O orgulho pelo trabalho realizado se traduz em seu sorriso quando questionada sobre o que a planificação significa para ela. “Sou apaixonada por esse processo. Não sei trabalhar de outra forma. A planificação mudou a minha vida, tanto como pessoa como porque eu cresci muito e como profissional”.

Profissionais da planificação conhecem as melhorias implementadas na Unidade de Atenção Primária à Saúde Daniel Guanabara

Assim como ela, as enfermeiras e tutoras da Planificação em Saúde Mental, Natássia de Oliveira e Francineide Sousa falam, com empolgação, sobre como o projeto mudou a realidade dos seus processos de trabalho. “Nós não tínhamos a real situação do território e não conhecíamos esses pacientes. A partir desse processo, nós conseguimos mapear e ver, por meio do cadastro domiciliar, quem são essas pessoas. Os benefícios são visíveis”, afirmou Natássia. Ela também chamou a atenção para o aumento no número de pacientes atendidos que em 2022 era 54, passando para 354 em 2023.

Já Francineide destacou o estigma que existe em relação à saúde mental e observou que os profissionais não sabiam lidar com este público. “Muitos desses pacientes não se sentiam confortáveis para tratar dessas questões e a planificação na APS foi muito agregadora, pois ela é a porta de entrada dos usuários”, disse.

Ela mencionou que por não haver uma demanda conhecida dessas pessoas, os profissionais trabalhavam de uma forma em que não ofertavam o cuidado necessário. “Com isso, veio também a questão da sensibilidade profissional.
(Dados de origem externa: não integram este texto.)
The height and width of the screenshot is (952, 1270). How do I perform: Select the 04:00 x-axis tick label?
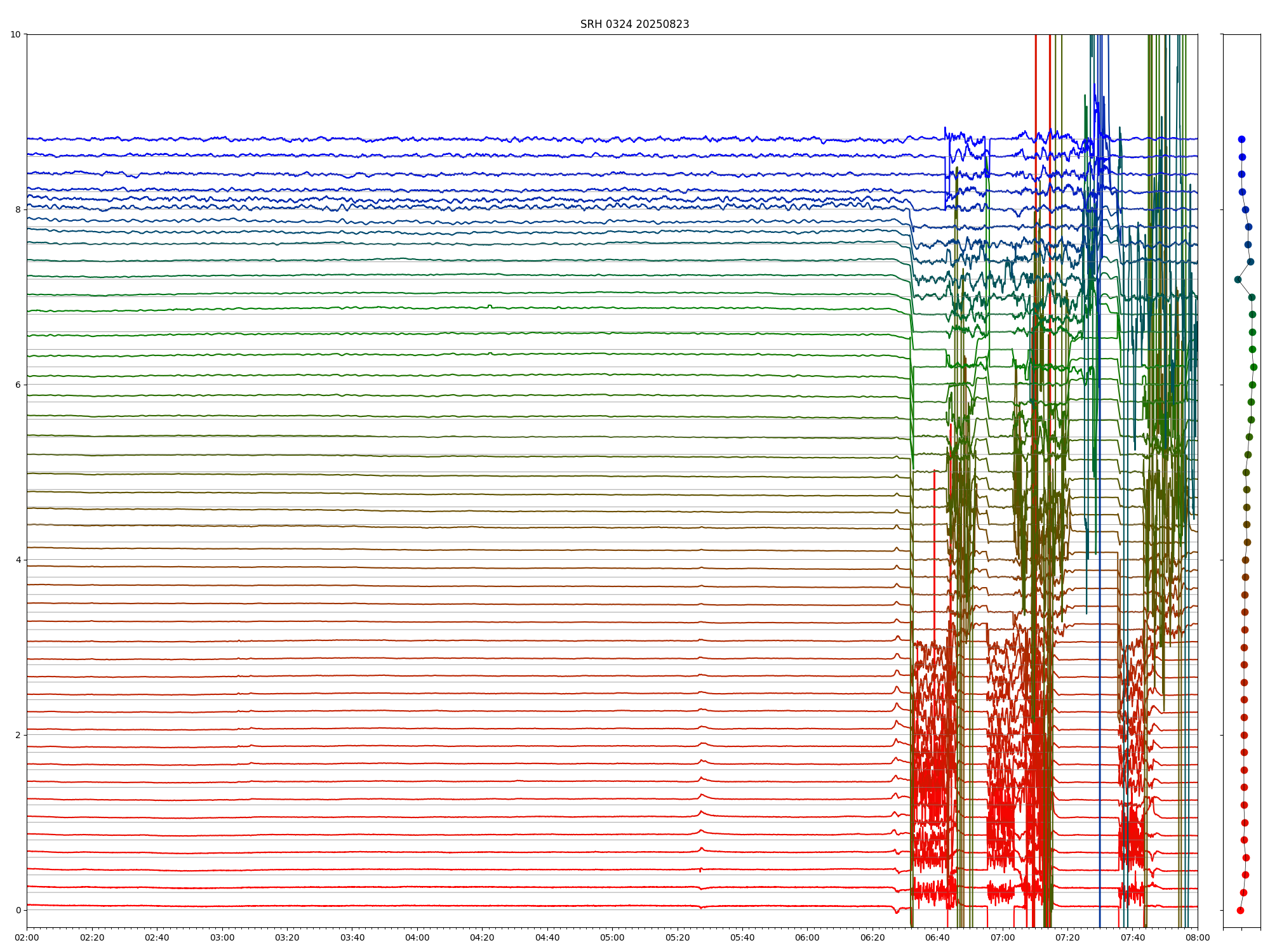point(417,937)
Hoje eu consigo visualizar que além de termos conseguido mapear e visualizar esse paciente dentro do território, nós, profissionais, temos uma sensibilidade maior no acolhimento desse público”.

Visita à Unidade de Atenção Primária à Saúde Daniel Guanabara

Como encerramento das atividades foi feita uma visita à Unidade de Atenção Primária à Saúde Daniel Guanabara. Lá, foram apresentados os frutos da reformulação e reorganização dos processos de trabalho dos profissionais de saúde e como eles impactam no atendimento à população de Coelho Neto.